The University of Wisconsin Discloses a New Kind of Racial Profiling
Lucas Morel
September 1, 2000
To show prospective students the diversity of the University of Wisconsin-Madison campus, admissions officials inserted a picture of a black student into a brochure cover picturing an otherwise lily-white crowd at a Badger football game. Talk about your racial profiling.
Embarrassed over the doctored photograph, the university will now spend $64,000 to reprint over a 100,000 applications with a new cover that omits student faces altogether. But the real damage occurred long before the misbegotten cover idea came to light. The real problem is that the university believes what you look like determines how you think.
Moreover, the lengths to which the University of Wisconsin went to demonstrate diversity was no aberration. It was simply the logical consequence of affirmative action practices that favor the race of an applicant over his or her resume.
College administrators used to defend affirmative action as a remedy for the effects of past discrimination in the application process and to prevent further racial discrimination. But taking “affirmative action” in theory became racial quotas in practice. It was easier to get the “right” number of minorities enrolled than it was to get the right fit between student preparation and university rigor—as lower graduation rates for minority students have shown. Avoiding the charge of racial discrimination was the order of the day, with the self-interest of colleges trumping the best interests of minority students.
As courts struck down the use of separate standards and procedures in reviewing minority applicants, defenders of affirmative action found a new justification for racial preferences in “diversity.” Exposure to multiculturalism as the sine qua non of a college education only accelerated this shift in rhetoric.
American colleges and universities claim they want a diverse student body for educational purposes. The problem comes when universities use an applicant’s race as a proxy for a diverse point of view. As American history proves, using race as a proxy for this or that behavior creates stereotypes that erode the civility necessary for a diverse people to live peaceably with each other.
This is why racial profiling in law enforcement deserves the recent media scrutiny: to ensure that police do not target minority citizens unfairly. A long history of persecution by the police has undermined respect for an institution black Americans, especially in the inner city, should have every reason to look to for protection.
And so the last thing colleges should be doing is teaching minorities that a meaningful education depends on attending a college that “looks like them.” If “Driving While Black” does not warrant categorical burdens imposed upon minority citizens, then “Learning While Black” should not stigmatize the learning process for minorities.
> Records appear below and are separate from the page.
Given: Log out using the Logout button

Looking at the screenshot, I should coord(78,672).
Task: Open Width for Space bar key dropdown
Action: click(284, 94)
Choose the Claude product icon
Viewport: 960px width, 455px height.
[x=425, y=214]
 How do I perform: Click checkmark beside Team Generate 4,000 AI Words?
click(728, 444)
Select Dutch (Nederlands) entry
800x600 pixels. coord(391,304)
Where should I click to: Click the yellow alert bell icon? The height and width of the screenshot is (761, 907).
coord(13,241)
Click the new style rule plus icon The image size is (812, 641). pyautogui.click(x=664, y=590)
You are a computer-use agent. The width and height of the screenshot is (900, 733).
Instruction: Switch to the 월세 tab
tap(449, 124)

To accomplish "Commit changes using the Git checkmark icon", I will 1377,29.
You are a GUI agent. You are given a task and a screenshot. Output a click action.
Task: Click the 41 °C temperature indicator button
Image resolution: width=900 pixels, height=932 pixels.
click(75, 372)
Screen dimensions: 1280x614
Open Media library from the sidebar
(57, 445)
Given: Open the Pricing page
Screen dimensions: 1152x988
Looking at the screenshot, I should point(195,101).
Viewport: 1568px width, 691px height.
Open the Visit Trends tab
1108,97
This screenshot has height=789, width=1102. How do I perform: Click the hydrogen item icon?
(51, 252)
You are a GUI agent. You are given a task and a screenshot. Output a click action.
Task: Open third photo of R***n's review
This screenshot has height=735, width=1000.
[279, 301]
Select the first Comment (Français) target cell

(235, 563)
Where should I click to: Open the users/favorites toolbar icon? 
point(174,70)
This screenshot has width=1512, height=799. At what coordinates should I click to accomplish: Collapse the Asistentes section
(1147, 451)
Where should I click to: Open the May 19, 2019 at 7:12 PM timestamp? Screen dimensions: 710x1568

Unfortunately, President Clinton’s “Mend it, don’t end it” approach to affirmative action and mantra about having an administration that “looks like America” has played no small part in perpetuating a racial mindset among Americans. A recent case in point is the media’s obsession with pointing out the black and Indian heritage of Olympic swimmer Anthony Ervin. The gold-medalist and his parents, to their credit, refused to make his ethnicity an issue. The emphasis on the pluribus, rather than the unum, of our national motto undermines our efforts to unite the country by healing the racial chasm that now divides it.
Nonetheless, Vice President Al Gore has pledged to follow in the president’s footsteps by strengthening the divisive policy of affirmative action. His running mate, Sen. Joe Lieberman, has even reversed his earlier opposition to racial preferences by announcing to the Congressional Black Caucus: “I have supported affirmative action, I do support affirmative action, and I will support affirmative action.” It wasn’t so long ago that Alabama Gov. George Wallace proclaimed: “Segregation now! Segregation tomorrow! Segregation forever!” Affirmative action appears to have done just that.
Obsession with what citizens look like trumps what we think and who we are as human beings and as citizens of a free society. Do we really want institutions of “higher” education to emphasize that what we look like is relevant to the pursuit of knowledge? Does this not reinstate a racial-mindedness that was the source of the greatest crisis of our nation’s past?
If the University of Wisconsin is any indication, colleges now believe that the beauty of education is only skin deep.
Lucas E. Morel is assistant professor of politics at Washington and Lee University in Lexington, Virginia and is an adjunct fellow at the Ashbrook Center for Public Affairs at Ashland University.